Chapter 1: She Who Saw What Others Missed

July 9, 2025

A cozy fantasy writer's desk

The Rain That Whispers and the Winged Secret

She Woke to Stillness.

The kind that wasn't peaceful, not really.
It was the kind of quiet that pressed in at the edges, like the house was holding its breath, and she'd just forgotten to join in.

Her eyes blinked open to the pale glow of early light bleeding through the curtains. Her bedroom was soft and shadowed, the corners dim, dust hanging in the air like suspended thoughts. The scent of linen and something citrus, leftover from last night's candle, lingered in the space, but underneath it, something else. Something colder.

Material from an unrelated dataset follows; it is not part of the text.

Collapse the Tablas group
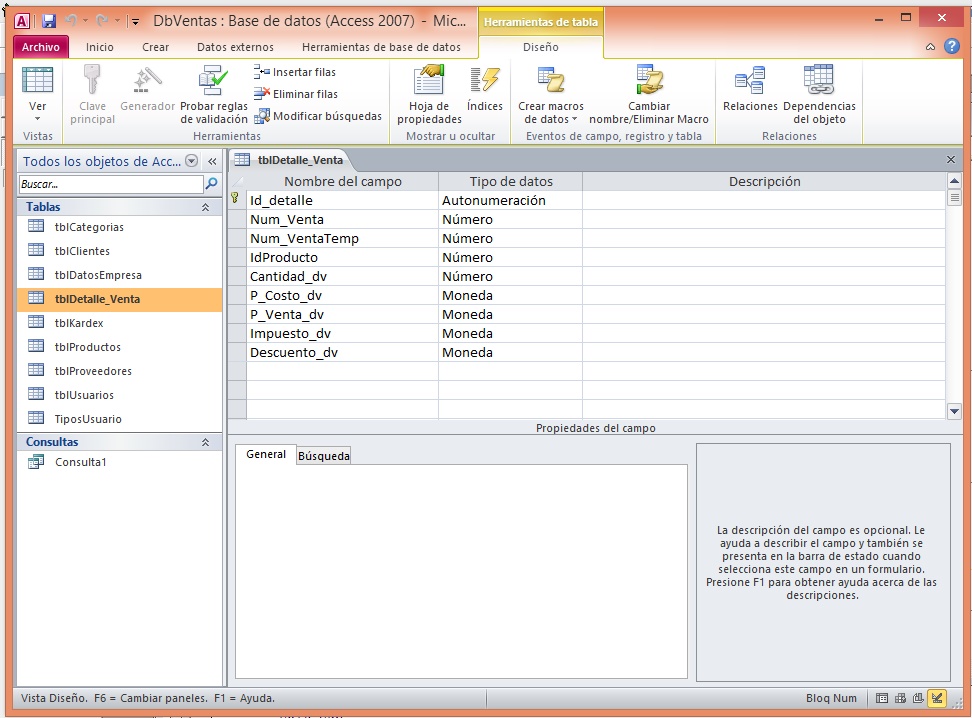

The sheets tangled around her legs were still warm. Her arm ached where she'd slept on it too long, and there was a crease pressed into her cheek from the pillow. She stretched, slowly, carefully, and listened.

Tick. Tick. Tick.
The old clock on her wall. The subtle drip of a leaky tap in the kitchen. The hum of the fridge.
All normal. All expected.
And yet, Something didn't feel right.

Nothing she could name. Not fear, exactly. Not dread. Just... something off.
Like waking up in your own house and finding all the furniture moved half an inch. The kind of wrong that doesn't scream. It whispers.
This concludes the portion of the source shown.